Written 2025-07-18
Among the 2010's cohort of programming languages, Rust is probably the most widely lauded.
The main selling point of Rust is that it manages to combine speed and low-level control with a high level of bug-resistance, more commonly referred to as safety. The main innovation of Rust - really, its claim to fame - is its borrowchecker: the part of its compiler that enforces Rust's ownership rules and thereby allows Rust to achieve all the memory safety that garbage collected language enjoy, but with zero runtime cost.
The evangelists proponents of Rust have made memory safety the central selling point of Rust, to the extent that the borrowchecker has become the defining feature of Rust's identity. I think the conflation of Rust's safety with the borrowchecker's guarantees is somewhat misguided. In this post, I want to make two arguments:
That the borrowchecker causes serious ergonomic problems for Rust. That the role of the borrowchecker in Rust's safety is overstated.
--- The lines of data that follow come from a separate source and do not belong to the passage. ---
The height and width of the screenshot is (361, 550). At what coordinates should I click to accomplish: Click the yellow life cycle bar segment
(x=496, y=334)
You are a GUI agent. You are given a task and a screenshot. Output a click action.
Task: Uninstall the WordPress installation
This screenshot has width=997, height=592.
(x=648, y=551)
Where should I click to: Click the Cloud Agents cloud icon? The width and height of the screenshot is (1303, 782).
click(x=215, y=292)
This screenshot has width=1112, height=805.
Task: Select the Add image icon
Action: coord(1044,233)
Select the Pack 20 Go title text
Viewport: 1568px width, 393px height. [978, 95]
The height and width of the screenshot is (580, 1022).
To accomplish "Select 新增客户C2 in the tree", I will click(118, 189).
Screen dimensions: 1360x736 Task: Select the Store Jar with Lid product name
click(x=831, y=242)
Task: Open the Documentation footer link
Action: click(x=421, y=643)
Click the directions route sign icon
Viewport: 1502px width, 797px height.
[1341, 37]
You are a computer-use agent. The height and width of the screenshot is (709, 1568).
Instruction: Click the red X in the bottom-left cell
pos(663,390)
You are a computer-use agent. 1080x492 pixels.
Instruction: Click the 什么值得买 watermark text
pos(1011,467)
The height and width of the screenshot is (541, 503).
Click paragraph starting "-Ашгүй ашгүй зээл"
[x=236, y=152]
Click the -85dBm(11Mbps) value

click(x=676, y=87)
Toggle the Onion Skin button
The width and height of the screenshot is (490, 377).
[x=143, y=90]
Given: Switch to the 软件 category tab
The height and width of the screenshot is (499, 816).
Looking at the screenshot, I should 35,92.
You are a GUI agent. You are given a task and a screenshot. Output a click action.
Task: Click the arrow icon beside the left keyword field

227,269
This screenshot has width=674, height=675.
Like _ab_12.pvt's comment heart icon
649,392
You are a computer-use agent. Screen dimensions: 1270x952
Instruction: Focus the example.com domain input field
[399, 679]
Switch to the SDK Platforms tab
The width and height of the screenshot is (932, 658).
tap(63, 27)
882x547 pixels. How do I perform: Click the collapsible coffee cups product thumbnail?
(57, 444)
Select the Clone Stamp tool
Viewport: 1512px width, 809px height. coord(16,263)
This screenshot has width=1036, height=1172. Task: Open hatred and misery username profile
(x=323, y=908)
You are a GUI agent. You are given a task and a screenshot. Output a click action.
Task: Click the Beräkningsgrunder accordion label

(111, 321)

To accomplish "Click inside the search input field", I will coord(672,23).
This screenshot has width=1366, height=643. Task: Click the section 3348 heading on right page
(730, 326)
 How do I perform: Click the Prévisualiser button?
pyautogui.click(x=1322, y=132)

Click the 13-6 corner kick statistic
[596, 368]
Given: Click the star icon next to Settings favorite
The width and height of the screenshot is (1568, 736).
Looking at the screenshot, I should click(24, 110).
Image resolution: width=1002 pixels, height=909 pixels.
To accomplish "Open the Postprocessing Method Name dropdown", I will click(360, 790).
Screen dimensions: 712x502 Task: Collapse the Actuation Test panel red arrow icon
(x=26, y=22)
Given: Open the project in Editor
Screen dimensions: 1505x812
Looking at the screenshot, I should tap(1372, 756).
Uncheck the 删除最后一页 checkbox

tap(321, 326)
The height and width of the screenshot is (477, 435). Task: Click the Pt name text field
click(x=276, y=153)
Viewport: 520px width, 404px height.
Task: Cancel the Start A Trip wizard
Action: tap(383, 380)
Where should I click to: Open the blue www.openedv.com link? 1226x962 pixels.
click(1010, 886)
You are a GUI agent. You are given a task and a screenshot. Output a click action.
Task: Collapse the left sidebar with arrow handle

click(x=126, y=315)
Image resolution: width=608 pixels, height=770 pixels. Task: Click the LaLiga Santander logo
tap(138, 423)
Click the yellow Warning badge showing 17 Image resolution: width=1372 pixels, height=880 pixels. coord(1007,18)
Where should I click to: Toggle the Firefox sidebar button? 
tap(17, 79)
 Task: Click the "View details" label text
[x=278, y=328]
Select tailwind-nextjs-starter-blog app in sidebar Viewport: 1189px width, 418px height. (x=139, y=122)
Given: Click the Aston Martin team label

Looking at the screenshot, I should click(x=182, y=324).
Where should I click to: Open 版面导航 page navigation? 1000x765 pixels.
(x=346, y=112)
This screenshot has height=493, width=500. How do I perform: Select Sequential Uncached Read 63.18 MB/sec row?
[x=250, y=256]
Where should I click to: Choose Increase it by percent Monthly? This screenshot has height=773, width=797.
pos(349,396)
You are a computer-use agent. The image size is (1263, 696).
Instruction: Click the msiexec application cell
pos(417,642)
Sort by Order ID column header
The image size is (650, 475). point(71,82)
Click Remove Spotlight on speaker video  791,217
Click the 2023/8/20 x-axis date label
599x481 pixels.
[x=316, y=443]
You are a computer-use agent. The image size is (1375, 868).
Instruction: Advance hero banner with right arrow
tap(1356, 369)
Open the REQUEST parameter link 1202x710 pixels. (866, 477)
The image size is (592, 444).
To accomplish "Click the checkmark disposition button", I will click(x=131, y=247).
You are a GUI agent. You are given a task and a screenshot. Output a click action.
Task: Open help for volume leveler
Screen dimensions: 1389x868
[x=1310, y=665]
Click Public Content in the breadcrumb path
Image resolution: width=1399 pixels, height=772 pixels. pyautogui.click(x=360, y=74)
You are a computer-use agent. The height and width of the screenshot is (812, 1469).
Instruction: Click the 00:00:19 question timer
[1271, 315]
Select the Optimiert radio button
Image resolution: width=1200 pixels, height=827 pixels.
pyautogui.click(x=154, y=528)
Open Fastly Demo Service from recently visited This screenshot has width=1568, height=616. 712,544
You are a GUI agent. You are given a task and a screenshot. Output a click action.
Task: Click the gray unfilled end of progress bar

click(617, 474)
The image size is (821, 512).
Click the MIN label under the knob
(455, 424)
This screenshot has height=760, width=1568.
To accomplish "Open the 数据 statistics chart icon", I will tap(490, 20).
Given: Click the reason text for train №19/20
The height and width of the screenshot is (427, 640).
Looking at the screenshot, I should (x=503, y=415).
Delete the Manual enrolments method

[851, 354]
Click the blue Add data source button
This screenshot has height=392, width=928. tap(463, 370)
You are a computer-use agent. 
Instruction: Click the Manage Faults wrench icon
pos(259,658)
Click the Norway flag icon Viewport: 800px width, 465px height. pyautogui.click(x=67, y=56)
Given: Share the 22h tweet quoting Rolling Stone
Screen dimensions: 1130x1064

In a nutshell, the problem with Rust's borrowchecker is that it makes references a pain in the ass.
On an abstract level, the reason for the pain is that the borrowchecker needs to know the lifetimes of all references at compile time, and this is simply an unrealistic proposal. Lifetimes are often an inherently runtime property.
On an algorithmic level, the borrowchecker enforces a specific model, or set of rules around ownership, but this model is overly restrictive, and degrade Rust's ergonomics by rejecting far too many well-behaving programs.
At the implementation level, the borrowchecker's current instantiation is incomplete, and often rejects programs that adhere to the model of ownership, even as that model is too restrictive in the first place.
Borrowchecker frustration is like being brokenhearted - you can't easily demonstrate it, you have to suffer it yourself to understand what people are talking about. Real borrowchecker pain is not felt when your small, 20-line demonstration snippet fails to compile. It's when your existing project requires a small modification to ownership structure, and the borrowchecker then refuses to compile your code. Then, once you pull at the tiny loose fiber in your code's fabric, you find you have to unspool half your code before the borrowchecker is satisfied.